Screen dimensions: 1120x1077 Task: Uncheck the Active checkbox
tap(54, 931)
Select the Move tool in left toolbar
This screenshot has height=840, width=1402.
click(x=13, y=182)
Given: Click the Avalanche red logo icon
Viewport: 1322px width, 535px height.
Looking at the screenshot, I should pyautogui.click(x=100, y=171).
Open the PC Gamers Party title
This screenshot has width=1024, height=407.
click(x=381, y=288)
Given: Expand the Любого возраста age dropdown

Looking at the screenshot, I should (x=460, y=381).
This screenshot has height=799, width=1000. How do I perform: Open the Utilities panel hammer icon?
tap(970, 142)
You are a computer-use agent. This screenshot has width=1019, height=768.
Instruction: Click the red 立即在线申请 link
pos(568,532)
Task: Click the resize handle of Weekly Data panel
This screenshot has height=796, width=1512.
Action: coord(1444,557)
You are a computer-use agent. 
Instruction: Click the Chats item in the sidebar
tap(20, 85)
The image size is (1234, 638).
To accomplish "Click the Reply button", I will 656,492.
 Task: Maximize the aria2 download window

=======

- WHAT TO DO
Return all of the lines above verbatim, in the same order.

- COMPLETE OUTPUT
Screen dimensions: 1120x1077 Task: Uncheck the Active checkbox
tap(54, 931)
Select the Move tool in left toolbar
This screenshot has height=840, width=1402.
click(x=13, y=182)
Given: Click the Avalanche red logo icon
Viewport: 1322px width, 535px height.
Looking at the screenshot, I should pyautogui.click(x=100, y=171).
Open the PC Gamers Party title
This screenshot has width=1024, height=407.
click(x=381, y=288)
Given: Expand the Любого возраста age dropdown

Looking at the screenshot, I should (x=460, y=381).
This screenshot has height=799, width=1000. How do I perform: Open the Utilities panel hammer icon?
tap(970, 142)
You are a computer-use agent. This screenshot has width=1019, height=768.
Instruction: Click the red 立即在线申请 link
pos(568,532)
Task: Click the resize handle of Weekly Data panel
This screenshot has height=796, width=1512.
Action: coord(1444,557)
You are a computer-use agent. 
Instruction: Click the Chats item in the sidebar
tap(20, 85)
The image size is (1234, 638).
To accomplish "Click the Reply button", I will 656,492.
 Task: Maximize the aria2 download window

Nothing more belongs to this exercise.